======== WORKING DATA ========
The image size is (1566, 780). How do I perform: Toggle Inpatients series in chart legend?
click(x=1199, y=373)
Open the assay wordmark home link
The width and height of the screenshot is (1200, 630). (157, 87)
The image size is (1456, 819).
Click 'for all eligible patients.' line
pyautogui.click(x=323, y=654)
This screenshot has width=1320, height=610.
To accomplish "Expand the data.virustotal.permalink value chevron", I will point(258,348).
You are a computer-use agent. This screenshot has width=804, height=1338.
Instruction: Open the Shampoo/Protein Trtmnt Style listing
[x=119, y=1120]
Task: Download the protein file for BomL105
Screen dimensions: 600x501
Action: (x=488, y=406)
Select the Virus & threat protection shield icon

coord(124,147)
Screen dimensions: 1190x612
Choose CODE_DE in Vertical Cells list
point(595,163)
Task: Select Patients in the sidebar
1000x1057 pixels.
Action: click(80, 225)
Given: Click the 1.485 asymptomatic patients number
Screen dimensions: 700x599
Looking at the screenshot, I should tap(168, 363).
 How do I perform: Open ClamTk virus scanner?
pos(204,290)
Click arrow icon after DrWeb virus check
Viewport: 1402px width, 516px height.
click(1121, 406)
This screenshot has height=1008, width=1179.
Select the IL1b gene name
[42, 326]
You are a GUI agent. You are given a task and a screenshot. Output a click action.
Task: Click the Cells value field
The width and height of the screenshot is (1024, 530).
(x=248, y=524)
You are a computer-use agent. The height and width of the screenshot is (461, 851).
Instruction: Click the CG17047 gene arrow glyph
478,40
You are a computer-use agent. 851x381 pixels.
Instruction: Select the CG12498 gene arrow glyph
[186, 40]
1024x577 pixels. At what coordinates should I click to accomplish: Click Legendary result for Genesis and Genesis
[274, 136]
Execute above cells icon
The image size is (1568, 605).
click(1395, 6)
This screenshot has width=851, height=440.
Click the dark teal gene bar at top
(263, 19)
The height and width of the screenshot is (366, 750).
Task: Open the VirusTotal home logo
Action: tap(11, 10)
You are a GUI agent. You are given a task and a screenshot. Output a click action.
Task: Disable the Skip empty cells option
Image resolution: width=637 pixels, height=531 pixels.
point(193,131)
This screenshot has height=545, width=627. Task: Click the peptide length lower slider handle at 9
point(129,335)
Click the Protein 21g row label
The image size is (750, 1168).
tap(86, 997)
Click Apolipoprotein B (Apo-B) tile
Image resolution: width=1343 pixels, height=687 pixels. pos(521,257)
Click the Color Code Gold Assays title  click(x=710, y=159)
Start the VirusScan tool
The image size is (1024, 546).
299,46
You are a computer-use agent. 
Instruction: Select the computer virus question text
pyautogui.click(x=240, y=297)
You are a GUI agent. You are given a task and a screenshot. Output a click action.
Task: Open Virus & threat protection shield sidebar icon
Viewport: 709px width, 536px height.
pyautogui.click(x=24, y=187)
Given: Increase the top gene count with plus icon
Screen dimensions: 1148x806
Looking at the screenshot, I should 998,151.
========
TASK REQUIREMENTS:
Reproduce the records in full, exactly as written.

SOLUTION FOR THIS EXERCISE:
The image size is (1566, 780). How do I perform: Toggle Inpatients series in chart legend?
click(x=1199, y=373)
Open the assay wordmark home link
The width and height of the screenshot is (1200, 630). (157, 87)
The image size is (1456, 819).
Click 'for all eligible patients.' line
pyautogui.click(x=323, y=654)
This screenshot has width=1320, height=610.
To accomplish "Expand the data.virustotal.permalink value chevron", I will point(258,348).
You are a computer-use agent. This screenshot has width=804, height=1338.
Instruction: Open the Shampoo/Protein Trtmnt Style listing
[x=119, y=1120]
Task: Download the protein file for BomL105
Screen dimensions: 600x501
Action: (x=488, y=406)
Select the Virus & threat protection shield icon

coord(124,147)
Screen dimensions: 1190x612
Choose CODE_DE in Vertical Cells list
point(595,163)
Task: Select Patients in the sidebar
1000x1057 pixels.
Action: click(80, 225)
Given: Click the 1.485 asymptomatic patients number
Screen dimensions: 700x599
Looking at the screenshot, I should tap(168, 363).
 How do I perform: Open ClamTk virus scanner?
pos(204,290)
Click arrow icon after DrWeb virus check
Viewport: 1402px width, 516px height.
click(1121, 406)
This screenshot has height=1008, width=1179.
Select the IL1b gene name
[42, 326]
You are a GUI agent. You are given a task and a screenshot. Output a click action.
Task: Click the Cells value field
The width and height of the screenshot is (1024, 530).
(x=248, y=524)
You are a computer-use agent. The height and width of the screenshot is (461, 851).
Instruction: Click the CG17047 gene arrow glyph
478,40
You are a computer-use agent. 851x381 pixels.
Instruction: Select the CG12498 gene arrow glyph
[186, 40]
1024x577 pixels. At what coordinates should I click to accomplish: Click Legendary result for Genesis and Genesis
[274, 136]
Execute above cells icon
The image size is (1568, 605).
click(1395, 6)
This screenshot has width=851, height=440.
Click the dark teal gene bar at top
(263, 19)
The height and width of the screenshot is (366, 750).
Task: Open the VirusTotal home logo
Action: tap(11, 10)
You are a GUI agent. You are given a task and a screenshot. Output a click action.
Task: Disable the Skip empty cells option
Image resolution: width=637 pixels, height=531 pixels.
point(193,131)
This screenshot has height=545, width=627. Task: Click the peptide length lower slider handle at 9
point(129,335)
Click the Protein 21g row label
The image size is (750, 1168).
tap(86, 997)
Click Apolipoprotein B (Apo-B) tile
Image resolution: width=1343 pixels, height=687 pixels. pos(521,257)
Click the Color Code Gold Assays title  click(x=710, y=159)
Start the VirusScan tool
The image size is (1024, 546).
299,46
You are a computer-use agent. 
Instruction: Select the computer virus question text
pyautogui.click(x=240, y=297)
You are a GUI agent. You are given a task and a screenshot. Output a click action.
Task: Open Virus & threat protection shield sidebar icon
Viewport: 709px width, 536px height.
pyautogui.click(x=24, y=187)
Given: Increase the top gene count with plus icon
Screen dimensions: 1148x806
Looking at the screenshot, I should 998,151.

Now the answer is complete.